Summerfest brings athletes, fans together
"I didn't realize just how big it was," he said. "We had been there for a few times for playoff stuff where you stand on the stage but you don't get to see the full thing. I didn't know it was the biggest in the world. I was impressed. Everybody there was having a great time. It felt safe, there were people pushing strollers around."
"We didn't bring ours because we didn't think they'd like the Foo Fighters."
Dillard was impressed at how the band gave the fans what they wanted – all the hits, a ton of energy, and a lot of sweat.
"The highlight was we got a little Dave Grohl sweat on us with his hair, flipping his hair around," Dillard said. "That was cool."
Brewers closer John Axford, sitting next to Dillard, couldn't help himself.
"You tried catching it in your mouth," he deadpanned.
"No," Dillard retorted. "I was like 'Yeah! Eww.' But it was cool."
Behind the Brewers contingent sat Green Bay Packers tight end Tom Crabtree, as the The Foo Fighters capped the second of his two-day stint at Summerfest.
In his two previous years with the Packers, he had heard only great things about the Big Gig, but chose to stay home and relax. But once the Foo Fighters were booked, he blocked off a couple of days for some music.
"I thought it was great," said Crabtree, who attended the fest with a friend. "It was kind of cool. It opened me up to some other artists and other genres and some other acts that you might not have heard of before but you kind of liked. In that regard, there's so much going on, you're bound to run into a band or something that kind of interests you and kind of catches your ear. It was a great experience and that's what I heard from everybody else. It definitely was a positive experience. We had a great time."

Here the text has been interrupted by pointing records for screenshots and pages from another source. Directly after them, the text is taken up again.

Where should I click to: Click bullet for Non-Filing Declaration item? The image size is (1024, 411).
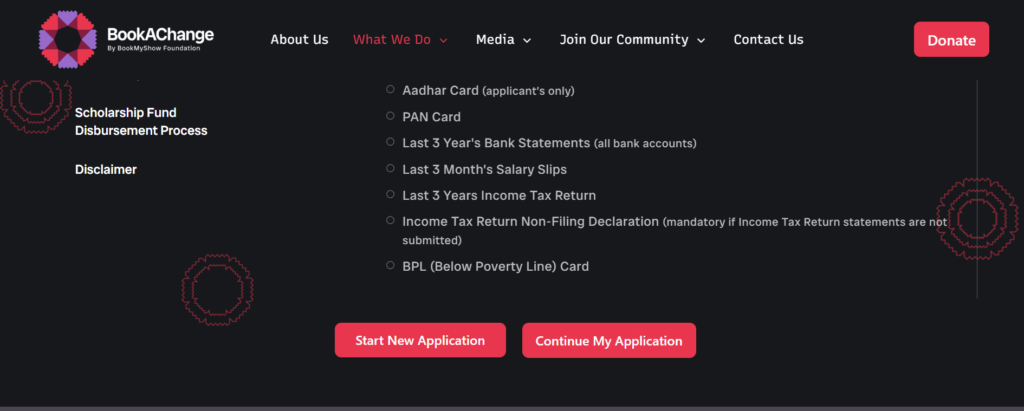390,220
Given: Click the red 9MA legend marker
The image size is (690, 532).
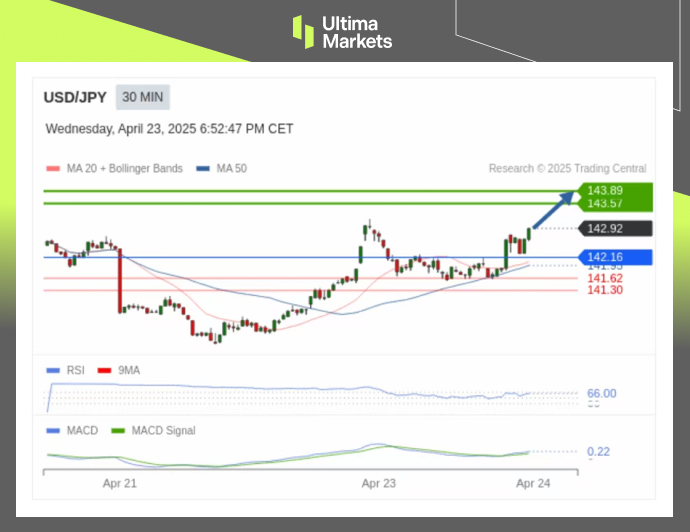Looking at the screenshot, I should 104,370.
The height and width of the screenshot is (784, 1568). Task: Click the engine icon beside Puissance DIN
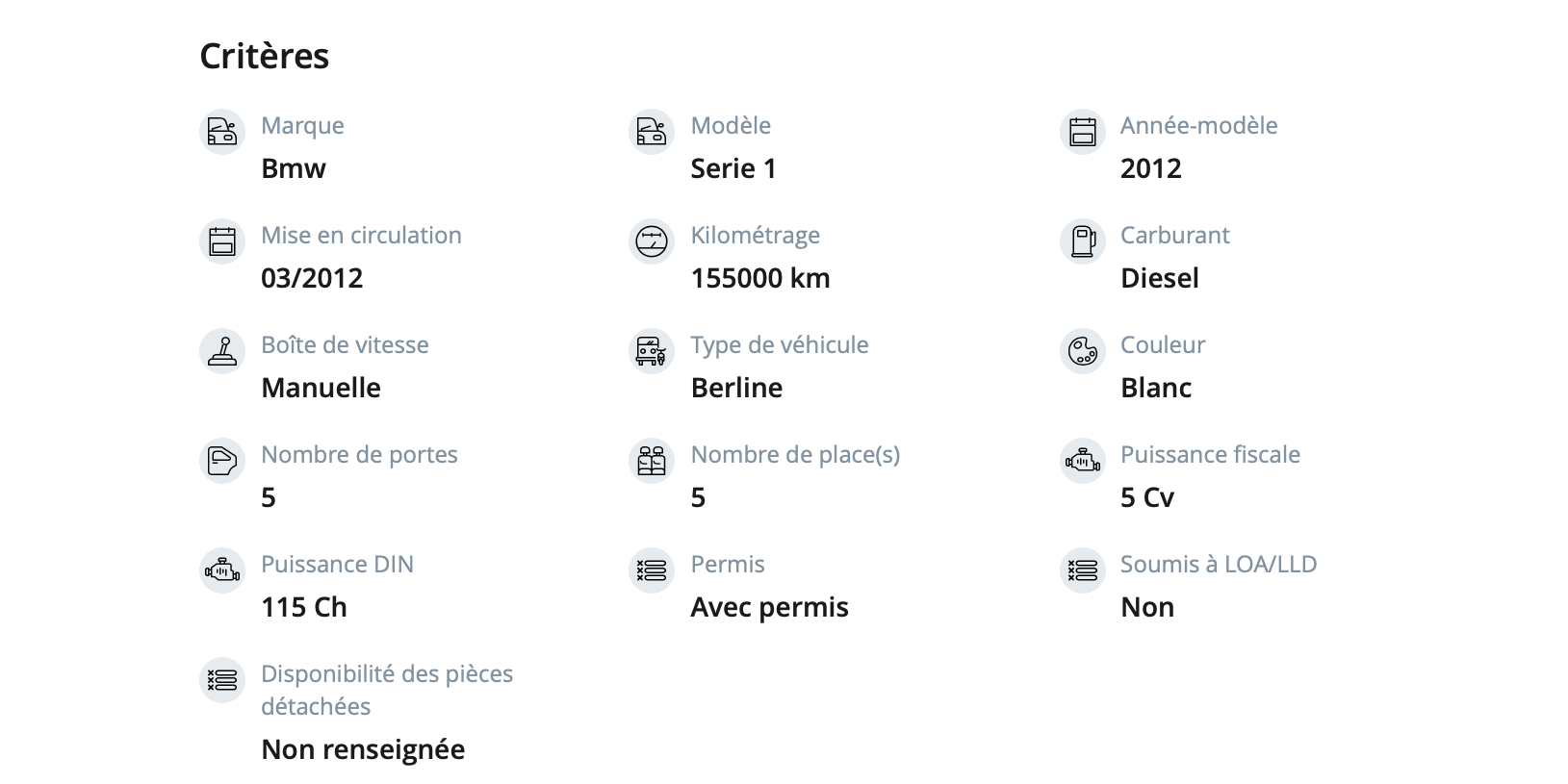pyautogui.click(x=222, y=569)
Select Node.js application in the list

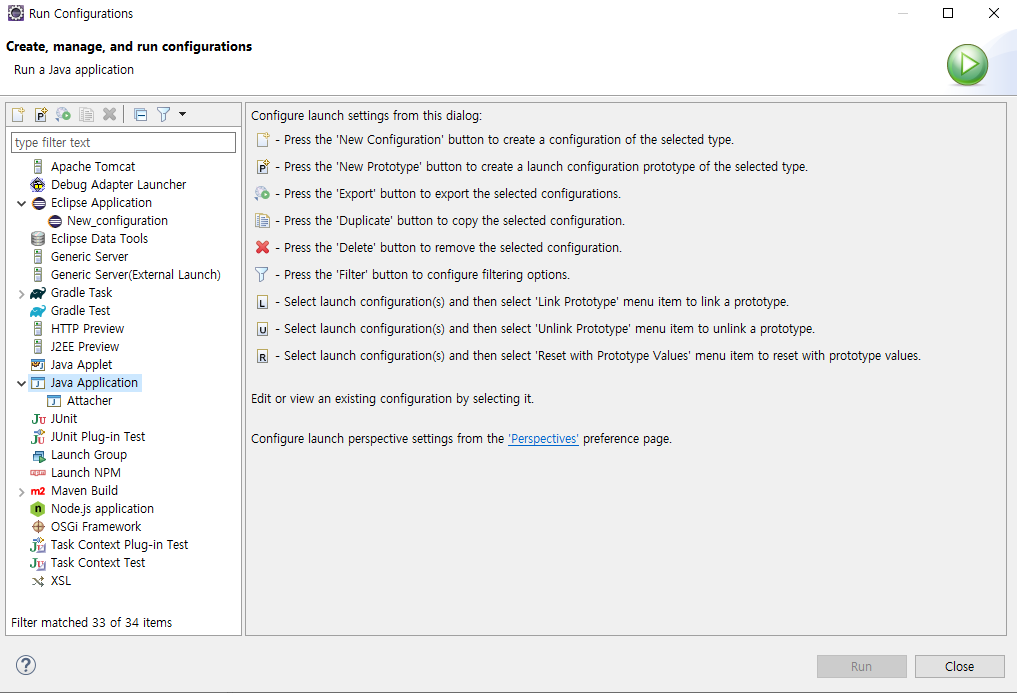click(x=102, y=509)
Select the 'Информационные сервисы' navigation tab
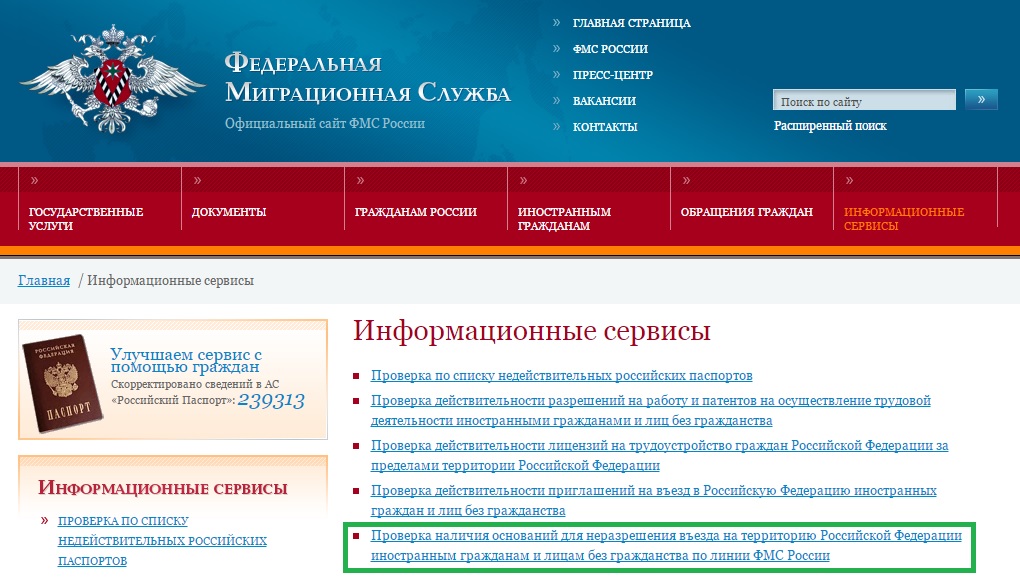Viewport: 1020px width, 585px height. coord(903,218)
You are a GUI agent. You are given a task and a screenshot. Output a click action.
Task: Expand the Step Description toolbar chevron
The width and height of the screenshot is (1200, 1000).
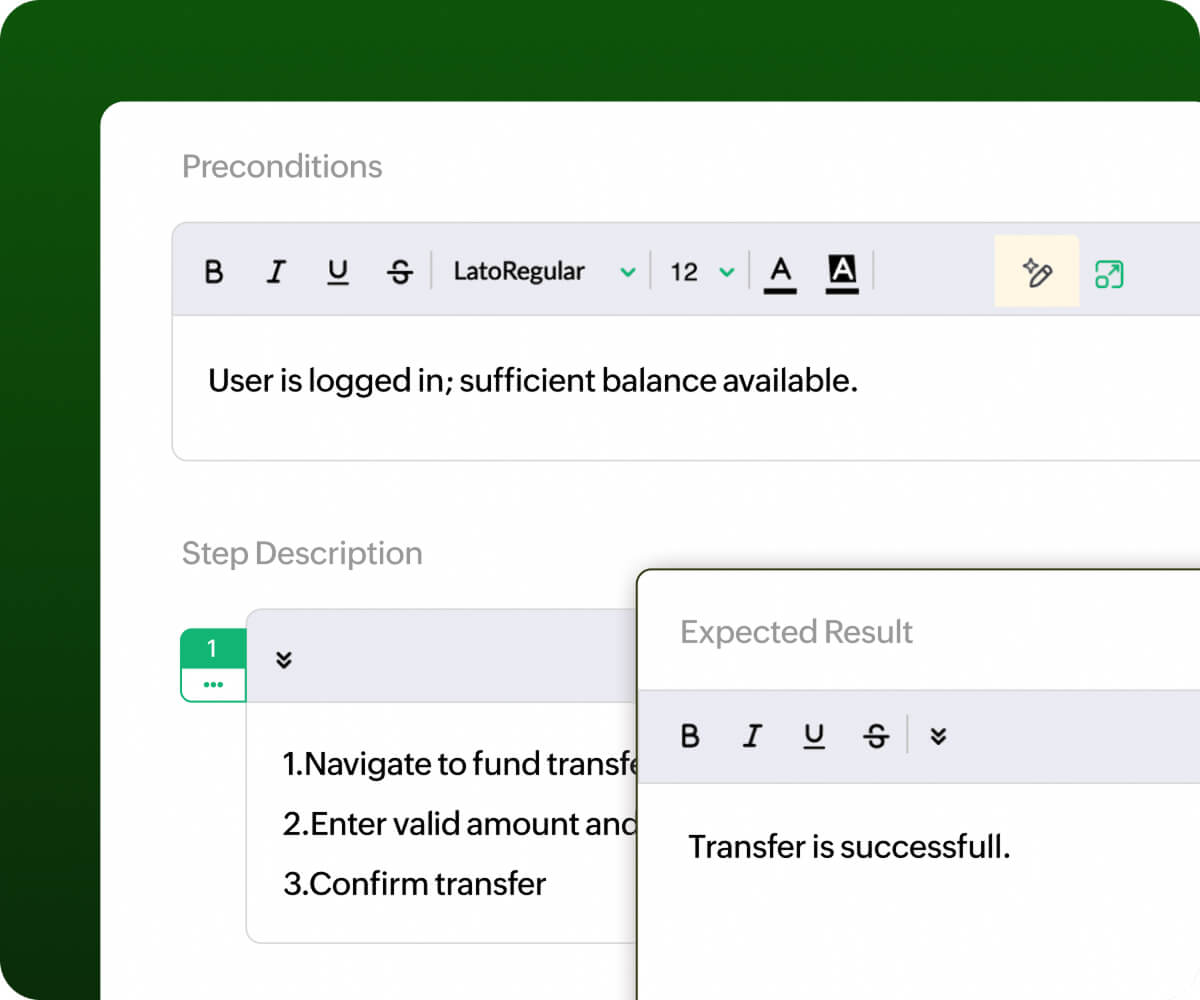click(x=284, y=660)
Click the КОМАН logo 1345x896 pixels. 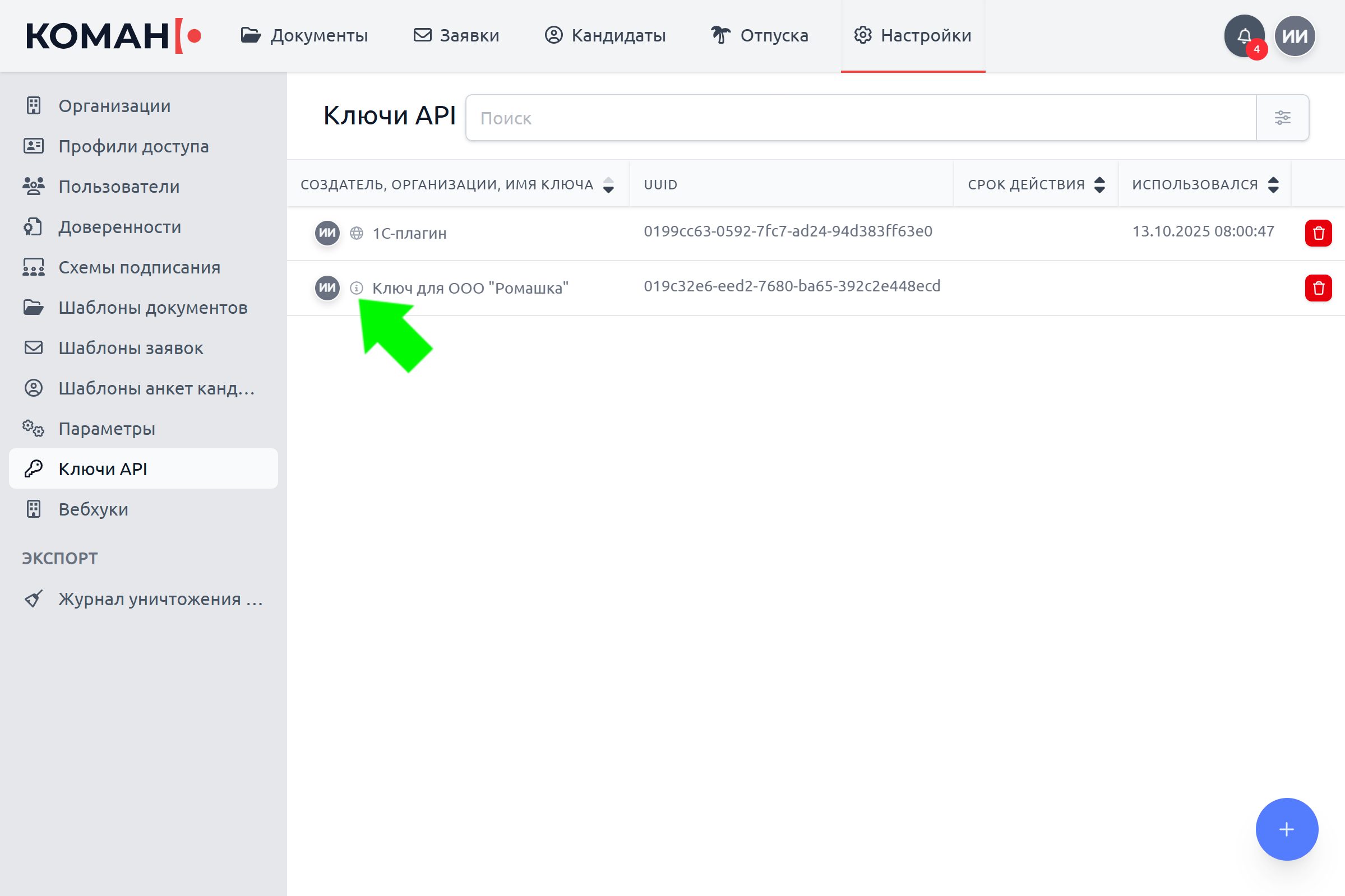click(x=113, y=36)
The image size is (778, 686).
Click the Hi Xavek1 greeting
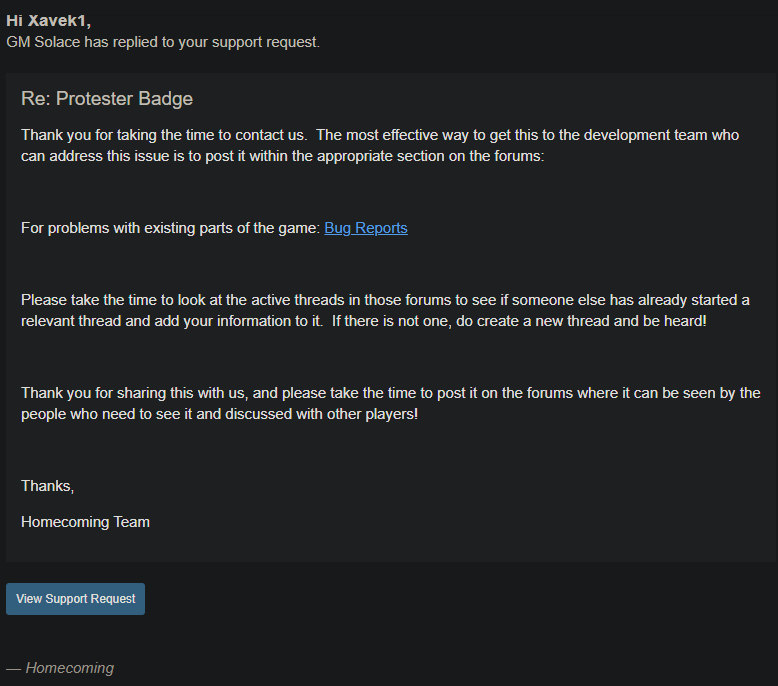(49, 21)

Like Dillard, Crabtree was blown away by the performance of Grohl and company.
"That's the thing about this show – it wasn't just one song I was looking forward to," he said. "Everything about the show was just amazing, from the song they opened with all the way til the last song. It was all pretty kick ass."
Crabtree was part of the Packers' Super Bowl-winning team two years ago, but like Dillard, he was similarly awed by the crowd around him.
"It was so cool looking all the way to the back to the top of the amphitheater and all the way to the lawn, it was just completely packed," he said. "There wasn't an empty seat in the place. That definitely made for some awesome energy and everybody was into it."
Crabtree definitely got the full feel for Summerfest, too, when he couldn't get tickets to the show. So, like nearly everyone else, he had find an alternative route to see the biggest headliner of the festival.
"The week before I just went on StubHub and went the old regular fan route and bought some tickets," he admitted. "In season it's no problem to get tickets to shows and stuff like that in Green Bay or Milwaukee. I don't know if it was being the offseason and just being me and one of my buddies from out of town, that was our best option. You know, I thought it was only fair for me seeing my favorite band for to give them – or somebody, anyways – my hard earned money to go see them live. That was pretty cool."
Summerfest has been bringing people together through music for over four decades, athletes and fans alike – but perhaps no one summed it up best than Jennings when he said, "We were just like man, we need to do this every year."